In the first hour, during speech, I read aloud a one page explanation of a workplace. Afterward, my task was to write a memo to my hypothetical boss describing the problems, and providing solutions. When my therapist, Julie, asked me to write the memo I completely drew a blank. I didn't know what to say, I couldn't remember the points, I couldn't form an introduction sentence. I didn't even know what the problems were. A thousand words of gibberish swirled through my mind, and I felt my face get red. I stared at the page, and tried to focus. Before I knew it I was crying. I couldn't stop myself. I couldn't process the information. The thing is, she gave me ample time to quietly figure out, but as the silence grew, and I knew I didn't have any answers, my heart broke.
I used to be excellent at reading comprehension. I was one of two (or maybe it was three) students who received an A in my Texas Christian University freshman composition course (the standard English class - a prerequisite). I'm not saying that I was a suburb student. In fact, I was a B student. That's why that grade was so important, it was a serious accomplishment. Now, being that I'm unable to process and organize information I'm humbled, and disappointed. It's incredibly painful.

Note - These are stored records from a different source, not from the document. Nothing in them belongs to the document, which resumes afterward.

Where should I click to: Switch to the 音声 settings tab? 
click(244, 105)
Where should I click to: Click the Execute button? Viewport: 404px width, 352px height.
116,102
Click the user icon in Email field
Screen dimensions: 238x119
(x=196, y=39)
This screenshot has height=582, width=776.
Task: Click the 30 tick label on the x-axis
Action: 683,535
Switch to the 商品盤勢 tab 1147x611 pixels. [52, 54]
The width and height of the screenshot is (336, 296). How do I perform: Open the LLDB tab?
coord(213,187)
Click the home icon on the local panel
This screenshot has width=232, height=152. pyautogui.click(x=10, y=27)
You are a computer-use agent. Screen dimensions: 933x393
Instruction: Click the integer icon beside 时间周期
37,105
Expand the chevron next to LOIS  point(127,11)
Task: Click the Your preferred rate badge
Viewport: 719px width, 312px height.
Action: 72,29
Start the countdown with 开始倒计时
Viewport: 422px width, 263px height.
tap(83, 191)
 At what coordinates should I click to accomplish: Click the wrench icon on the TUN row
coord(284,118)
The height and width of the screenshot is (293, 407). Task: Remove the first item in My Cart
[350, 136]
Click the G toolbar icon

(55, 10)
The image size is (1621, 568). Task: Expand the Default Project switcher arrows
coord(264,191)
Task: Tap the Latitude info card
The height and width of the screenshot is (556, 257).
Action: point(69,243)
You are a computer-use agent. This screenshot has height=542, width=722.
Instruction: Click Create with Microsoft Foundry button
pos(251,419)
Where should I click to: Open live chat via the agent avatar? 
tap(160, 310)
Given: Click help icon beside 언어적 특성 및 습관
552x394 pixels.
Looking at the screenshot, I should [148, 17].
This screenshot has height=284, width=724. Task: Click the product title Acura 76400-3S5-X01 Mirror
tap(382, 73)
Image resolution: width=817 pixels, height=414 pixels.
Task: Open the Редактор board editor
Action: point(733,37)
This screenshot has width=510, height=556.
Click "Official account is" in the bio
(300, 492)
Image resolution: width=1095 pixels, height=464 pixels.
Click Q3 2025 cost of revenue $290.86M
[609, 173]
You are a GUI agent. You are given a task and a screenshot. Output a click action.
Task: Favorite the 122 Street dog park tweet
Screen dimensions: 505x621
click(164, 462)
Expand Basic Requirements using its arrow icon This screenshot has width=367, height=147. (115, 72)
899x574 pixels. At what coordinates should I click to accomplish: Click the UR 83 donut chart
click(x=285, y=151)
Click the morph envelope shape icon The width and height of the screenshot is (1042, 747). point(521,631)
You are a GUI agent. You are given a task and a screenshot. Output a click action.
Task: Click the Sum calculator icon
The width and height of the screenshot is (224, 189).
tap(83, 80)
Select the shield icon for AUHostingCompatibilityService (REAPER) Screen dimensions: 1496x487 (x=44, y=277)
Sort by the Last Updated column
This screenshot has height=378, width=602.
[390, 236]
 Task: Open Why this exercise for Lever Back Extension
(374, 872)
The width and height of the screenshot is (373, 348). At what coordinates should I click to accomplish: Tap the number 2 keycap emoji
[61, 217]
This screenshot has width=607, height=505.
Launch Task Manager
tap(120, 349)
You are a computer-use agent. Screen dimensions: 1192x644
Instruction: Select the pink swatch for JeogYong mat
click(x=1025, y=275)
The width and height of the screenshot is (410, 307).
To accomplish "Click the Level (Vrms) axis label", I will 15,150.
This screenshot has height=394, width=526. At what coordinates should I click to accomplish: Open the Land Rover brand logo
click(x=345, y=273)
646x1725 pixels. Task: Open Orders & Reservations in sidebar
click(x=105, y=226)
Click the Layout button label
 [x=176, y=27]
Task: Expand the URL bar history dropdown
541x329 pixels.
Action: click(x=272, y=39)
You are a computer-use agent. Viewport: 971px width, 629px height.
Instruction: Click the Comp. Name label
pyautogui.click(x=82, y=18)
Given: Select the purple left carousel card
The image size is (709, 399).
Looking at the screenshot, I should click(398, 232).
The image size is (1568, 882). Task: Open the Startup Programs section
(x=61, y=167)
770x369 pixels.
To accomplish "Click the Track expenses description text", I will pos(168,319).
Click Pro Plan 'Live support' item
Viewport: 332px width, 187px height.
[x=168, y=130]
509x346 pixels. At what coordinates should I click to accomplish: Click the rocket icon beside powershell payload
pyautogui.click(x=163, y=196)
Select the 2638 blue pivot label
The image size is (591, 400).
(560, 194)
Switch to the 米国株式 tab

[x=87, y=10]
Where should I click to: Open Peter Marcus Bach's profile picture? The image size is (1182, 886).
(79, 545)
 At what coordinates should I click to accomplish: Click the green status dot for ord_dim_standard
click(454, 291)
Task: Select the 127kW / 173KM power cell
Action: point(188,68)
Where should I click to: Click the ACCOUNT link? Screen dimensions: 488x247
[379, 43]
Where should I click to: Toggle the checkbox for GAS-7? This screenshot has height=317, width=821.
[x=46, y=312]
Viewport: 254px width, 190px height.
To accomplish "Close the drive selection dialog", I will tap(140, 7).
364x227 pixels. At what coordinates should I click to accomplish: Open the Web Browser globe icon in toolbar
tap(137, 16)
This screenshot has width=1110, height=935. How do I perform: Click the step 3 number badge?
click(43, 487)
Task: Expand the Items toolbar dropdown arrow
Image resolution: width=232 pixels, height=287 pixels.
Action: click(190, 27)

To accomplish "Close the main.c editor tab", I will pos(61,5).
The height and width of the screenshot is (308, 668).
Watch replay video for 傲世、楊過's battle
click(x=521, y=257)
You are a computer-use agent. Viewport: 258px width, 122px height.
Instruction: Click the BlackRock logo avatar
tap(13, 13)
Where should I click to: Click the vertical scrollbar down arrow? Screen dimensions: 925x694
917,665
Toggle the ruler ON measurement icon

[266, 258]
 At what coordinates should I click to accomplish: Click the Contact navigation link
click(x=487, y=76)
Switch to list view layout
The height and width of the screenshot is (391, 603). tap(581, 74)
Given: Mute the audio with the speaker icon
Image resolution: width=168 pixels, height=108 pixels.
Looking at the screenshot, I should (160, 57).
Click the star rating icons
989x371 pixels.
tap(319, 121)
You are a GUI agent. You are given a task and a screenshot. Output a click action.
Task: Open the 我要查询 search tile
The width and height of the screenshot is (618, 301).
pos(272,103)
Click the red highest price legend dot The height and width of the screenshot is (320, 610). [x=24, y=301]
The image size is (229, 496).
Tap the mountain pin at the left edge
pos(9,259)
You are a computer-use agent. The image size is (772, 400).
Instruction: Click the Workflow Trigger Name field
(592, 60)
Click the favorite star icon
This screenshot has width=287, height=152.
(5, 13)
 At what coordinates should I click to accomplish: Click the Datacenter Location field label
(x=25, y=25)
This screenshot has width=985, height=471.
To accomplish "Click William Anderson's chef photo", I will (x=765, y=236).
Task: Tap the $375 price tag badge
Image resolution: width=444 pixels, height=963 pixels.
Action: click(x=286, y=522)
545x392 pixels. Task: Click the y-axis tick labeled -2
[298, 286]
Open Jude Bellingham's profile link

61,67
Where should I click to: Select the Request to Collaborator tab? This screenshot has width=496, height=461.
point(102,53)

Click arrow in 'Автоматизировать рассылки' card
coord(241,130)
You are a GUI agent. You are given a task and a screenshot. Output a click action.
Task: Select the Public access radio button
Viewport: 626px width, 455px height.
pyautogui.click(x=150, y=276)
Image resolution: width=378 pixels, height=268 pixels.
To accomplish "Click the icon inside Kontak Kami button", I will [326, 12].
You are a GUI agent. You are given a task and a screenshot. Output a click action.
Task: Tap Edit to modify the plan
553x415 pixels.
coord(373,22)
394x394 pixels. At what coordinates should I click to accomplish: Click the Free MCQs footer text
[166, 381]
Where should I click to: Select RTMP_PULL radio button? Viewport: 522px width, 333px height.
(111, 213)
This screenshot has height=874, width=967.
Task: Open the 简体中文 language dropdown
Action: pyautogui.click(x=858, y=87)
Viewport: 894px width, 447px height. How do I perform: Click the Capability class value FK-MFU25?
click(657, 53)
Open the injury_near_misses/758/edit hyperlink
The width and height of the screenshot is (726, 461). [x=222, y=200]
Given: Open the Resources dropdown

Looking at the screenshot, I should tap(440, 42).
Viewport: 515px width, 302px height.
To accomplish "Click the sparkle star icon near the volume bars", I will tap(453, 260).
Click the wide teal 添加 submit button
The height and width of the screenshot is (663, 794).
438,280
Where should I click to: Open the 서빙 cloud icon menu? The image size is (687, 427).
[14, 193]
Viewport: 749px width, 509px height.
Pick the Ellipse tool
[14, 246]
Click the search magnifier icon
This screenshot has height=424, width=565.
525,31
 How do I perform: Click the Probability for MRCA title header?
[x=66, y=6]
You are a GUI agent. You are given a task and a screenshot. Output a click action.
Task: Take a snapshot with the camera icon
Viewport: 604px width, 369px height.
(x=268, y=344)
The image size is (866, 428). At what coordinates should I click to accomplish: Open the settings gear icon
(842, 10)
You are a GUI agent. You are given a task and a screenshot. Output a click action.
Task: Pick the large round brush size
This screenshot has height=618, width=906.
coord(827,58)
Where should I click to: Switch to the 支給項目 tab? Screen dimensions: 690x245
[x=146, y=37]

For some reason I'm able to write how I feel, what I'm thinking, and things that are happening in my day to day life. I write how I think, and it's organic. I can't seem to organize thoughts to support an argument, or opinion. That's my homework for this week. Julie asked me to find something that I have an opinion about. I'm then supposed to explain my opinion, and use supporting reasons as to why I hold the opinion. It sounds easy enough, but on the three hour ride home I still couldn't think of anything. Oh well. Maybe it'll come to me.
As for the psychologists office, no crying there! It was a basic session, and I really like her. I have a feeling she'll help me process some of the things going on in my life. We actually laughed a lot, which was nice. I don't meet with her again until the day after the MRI. So, I'll be full of emotion, either excitement and happiness or fear and anxiety. Either way I'm sure the meeting will be helpful.
Here's my photo of the day. I like to grocery shop while I go to the doctor's office. I'm a huge fan of Trader Joe's, and Wenatchee doesn't have one. I always load up on the good stuff, and today I spotted a new treat. I've heard that sea vegetables are incredibly good for your brain. Unfortunately, this snack leaves you with bad breath and green flecks in your teeth. And it's not exactly delicious. But I ate it. Because it's good for me. If I sound like I'm complaining, it's because I am. It's pretty gross. The things I do for my brain.